Подумав об этом впервые, он полдня не находил себе места. В раздражении оборвал на разводе только что возвращенного на службу Аракчеева, велел отправить в томский гарнизон троих преображенцев. Приехав на Морскую, едва не с порога подступил к Лопухиной. План его был прост: заставить проговориться. Коли внимательно слушать, заметишь, как скажет она о чем-нибудь, чего знать не должна. Разговор превратился в допрос, Аня стала отвечать невпопад, путаться, испуганно пряча глаза от его пристального взгляда, вздрагивая, когда у него срывался голос; наконец, громко всхлипнув, уставилась испуганно, будто ждала, что за это с ней сейчас сделают что-то совсем страшное, и зарыдала.

Павел, оборвав фразу на середине, недоуменно посмотрел на женщину, не сводившую с его лица заплаканных глаз, поднявшись, шагнул к ней, наклонился, погладил по плечу:

– Что ты, девочка?

Ответа сквозь плач он не расслышал и, притянув Аню к себе, стал ласкать ее волосы, коснулся осторожно поцелуем бровей:

– Ну, что ты?

– Боюсь… – выдавила она и зашлась снова истерическим, мелким рыданием.

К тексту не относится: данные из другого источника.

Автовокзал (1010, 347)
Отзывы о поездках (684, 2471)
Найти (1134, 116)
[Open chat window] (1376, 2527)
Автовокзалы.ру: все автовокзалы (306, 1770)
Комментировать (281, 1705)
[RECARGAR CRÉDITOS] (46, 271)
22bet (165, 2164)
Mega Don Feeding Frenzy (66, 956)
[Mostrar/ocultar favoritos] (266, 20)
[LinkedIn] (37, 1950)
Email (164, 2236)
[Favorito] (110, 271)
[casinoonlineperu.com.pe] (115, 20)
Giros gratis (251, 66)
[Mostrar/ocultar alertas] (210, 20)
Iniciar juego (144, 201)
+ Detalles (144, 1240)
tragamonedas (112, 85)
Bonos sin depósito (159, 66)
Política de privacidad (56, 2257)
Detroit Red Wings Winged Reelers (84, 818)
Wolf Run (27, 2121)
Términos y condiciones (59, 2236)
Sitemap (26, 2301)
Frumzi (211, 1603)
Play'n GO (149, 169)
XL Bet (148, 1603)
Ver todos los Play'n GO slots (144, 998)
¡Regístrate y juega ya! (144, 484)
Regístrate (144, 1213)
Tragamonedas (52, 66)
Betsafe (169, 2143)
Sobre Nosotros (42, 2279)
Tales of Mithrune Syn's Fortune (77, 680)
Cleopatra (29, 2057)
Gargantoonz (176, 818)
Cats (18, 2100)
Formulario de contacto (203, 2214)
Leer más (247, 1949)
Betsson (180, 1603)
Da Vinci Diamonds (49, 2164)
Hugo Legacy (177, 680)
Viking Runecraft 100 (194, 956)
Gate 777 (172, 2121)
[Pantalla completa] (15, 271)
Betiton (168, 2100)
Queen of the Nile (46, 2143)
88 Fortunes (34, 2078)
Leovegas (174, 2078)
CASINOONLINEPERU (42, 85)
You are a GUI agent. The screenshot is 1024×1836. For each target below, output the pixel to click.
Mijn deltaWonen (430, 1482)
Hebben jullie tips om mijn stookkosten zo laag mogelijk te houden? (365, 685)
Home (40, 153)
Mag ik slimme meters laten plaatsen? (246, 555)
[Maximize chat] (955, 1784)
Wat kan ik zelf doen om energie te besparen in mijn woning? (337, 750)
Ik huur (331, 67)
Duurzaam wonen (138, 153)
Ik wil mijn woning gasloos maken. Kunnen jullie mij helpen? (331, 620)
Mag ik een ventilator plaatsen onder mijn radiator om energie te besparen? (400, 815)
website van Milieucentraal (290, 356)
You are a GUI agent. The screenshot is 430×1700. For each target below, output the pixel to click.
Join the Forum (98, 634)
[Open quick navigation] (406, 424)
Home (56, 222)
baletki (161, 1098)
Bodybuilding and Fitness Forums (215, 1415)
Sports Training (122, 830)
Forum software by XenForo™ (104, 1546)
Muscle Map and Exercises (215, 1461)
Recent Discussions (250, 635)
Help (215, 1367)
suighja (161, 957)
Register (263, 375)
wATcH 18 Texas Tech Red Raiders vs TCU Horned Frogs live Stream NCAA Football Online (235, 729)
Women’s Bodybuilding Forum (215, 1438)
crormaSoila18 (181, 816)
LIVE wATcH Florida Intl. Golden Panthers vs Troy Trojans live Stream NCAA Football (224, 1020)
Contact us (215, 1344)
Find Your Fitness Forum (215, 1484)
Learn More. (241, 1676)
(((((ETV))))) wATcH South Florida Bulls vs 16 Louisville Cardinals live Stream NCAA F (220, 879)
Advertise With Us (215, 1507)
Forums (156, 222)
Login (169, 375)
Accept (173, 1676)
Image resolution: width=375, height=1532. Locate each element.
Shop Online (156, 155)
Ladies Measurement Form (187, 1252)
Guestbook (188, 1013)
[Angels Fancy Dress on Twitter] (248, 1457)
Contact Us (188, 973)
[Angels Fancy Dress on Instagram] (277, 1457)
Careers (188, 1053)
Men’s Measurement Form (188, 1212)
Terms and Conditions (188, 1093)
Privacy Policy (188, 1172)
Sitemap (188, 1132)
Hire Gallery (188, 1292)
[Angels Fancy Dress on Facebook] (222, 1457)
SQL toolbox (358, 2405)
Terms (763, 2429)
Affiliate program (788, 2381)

– Чего ты можешь бояться, кто посмеет причинить тебе зло?

– Ты… сердишься на меня. А я ничего дурного не сделала!

– Анна, ты слушала советы, и я знаю чьи.

– Так что? Он разве враг твой? И не советовал мне ничего вовсе, просто рассказывал… я стесняюсь глупой перед тобой быть!

Растроганно улыбнувшись, Павел стиснул ее в объятиях.

– Не бойся ничего! Не надо было… ну, да это пустое. Всегда слушай только меня, обещаешь?

– Да. Я думала, пойму все. Разве женщина не может в политике разобраться? Мне в детстве нагадала цыганка…

– Бог мой, еще и цыганка! Что?

– Четыре ордена у меня будет. Александр Андреевич говорит, в дипломатии самое главное – память и такт, а я запоминаю все хорошо.

– Милая моя, во всем этом нет нужды. Ты и без дипломатии достойна орденов.

– Я не хочу так! Не хочу, чтоб презирали меня! Гневно сведя брови, он повернул женщину к себе лицом, стиснув ей щеки ладонями, спросил строго:

– Кто посмел?

– О, Господи, да ведь всех не накажете! В глаза – никто, за спиной – каждый.

Он устало закрыл глаза, отпустил всхлипывающую женщину. Медленно сел, привалившись к спинке стула.

– Это все твои фантазии. При дворе всякий завидует тому, кто близок к трону, а не презирает. Поверь мне, я – знаю.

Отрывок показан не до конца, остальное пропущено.